- What is being asked: Only the text of the records belongs in the answer; the pictures must be dropped.

- Data supplied:
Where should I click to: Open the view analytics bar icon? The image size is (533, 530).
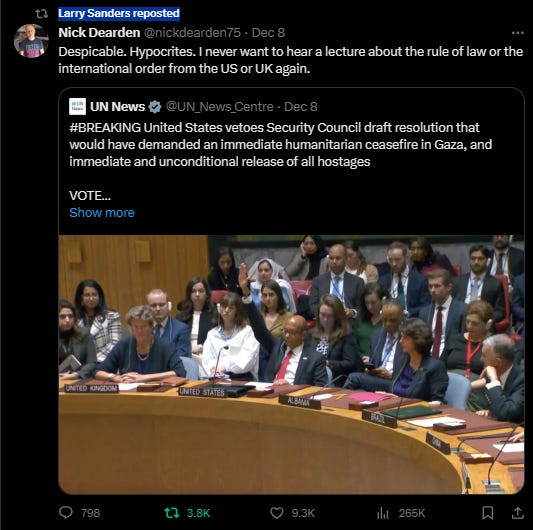point(383,513)
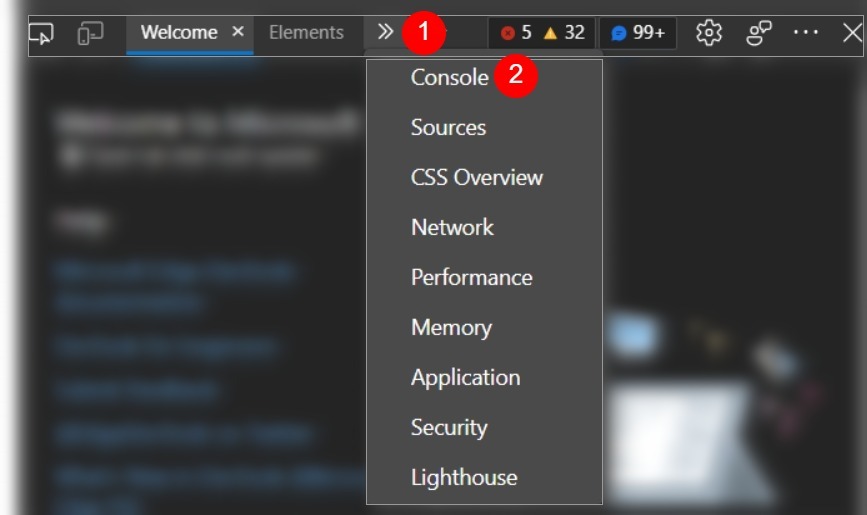The width and height of the screenshot is (867, 515).
Task: Expand the more tabs chevron
Action: point(386,32)
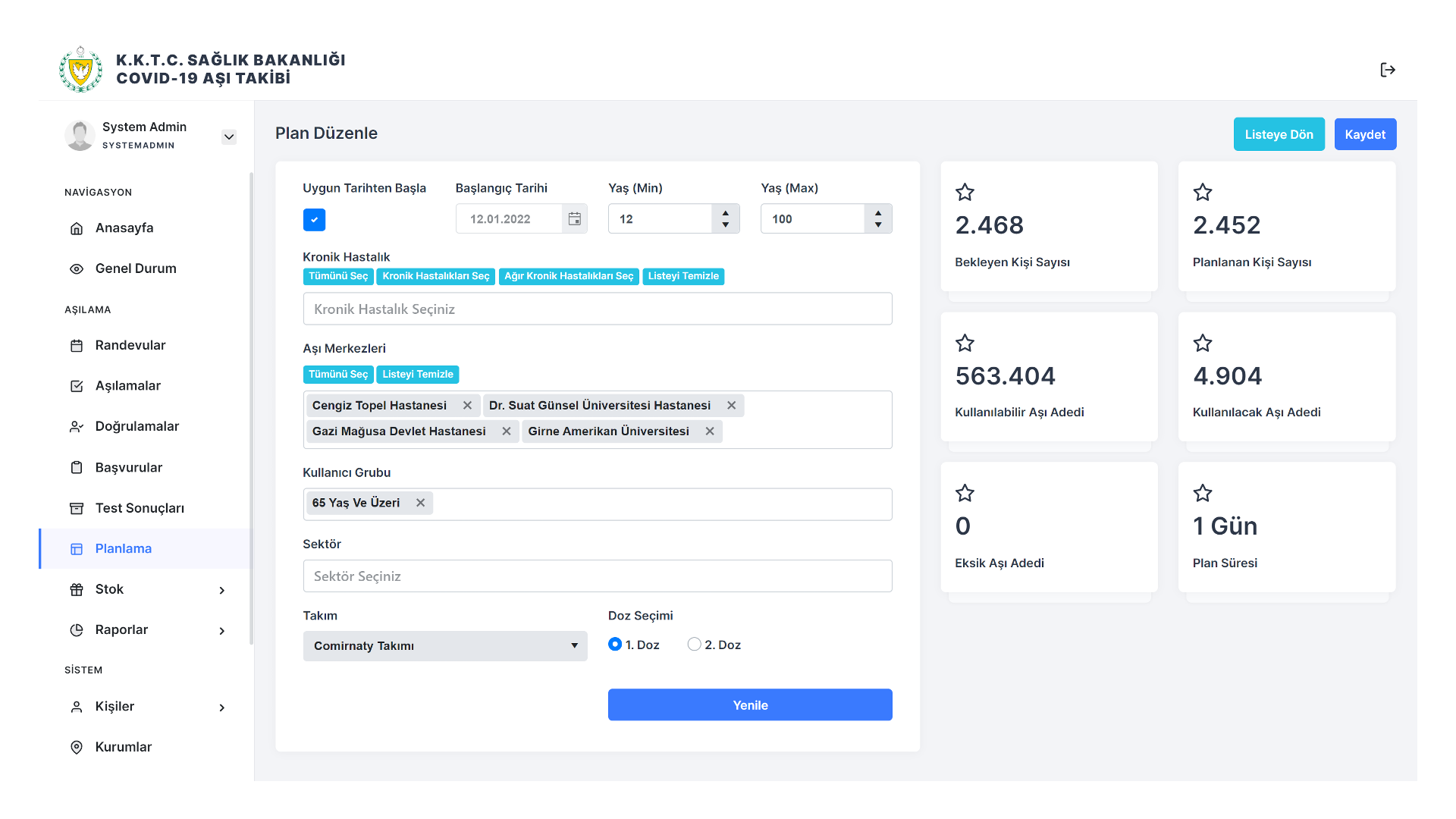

- Your response:
Where should I click to: Open the view analytics bar icon? The image size is (533, 530).
point(383,513)
The width and height of the screenshot is (867, 515).
Task: Expand the more tabs chevron
Action: point(386,32)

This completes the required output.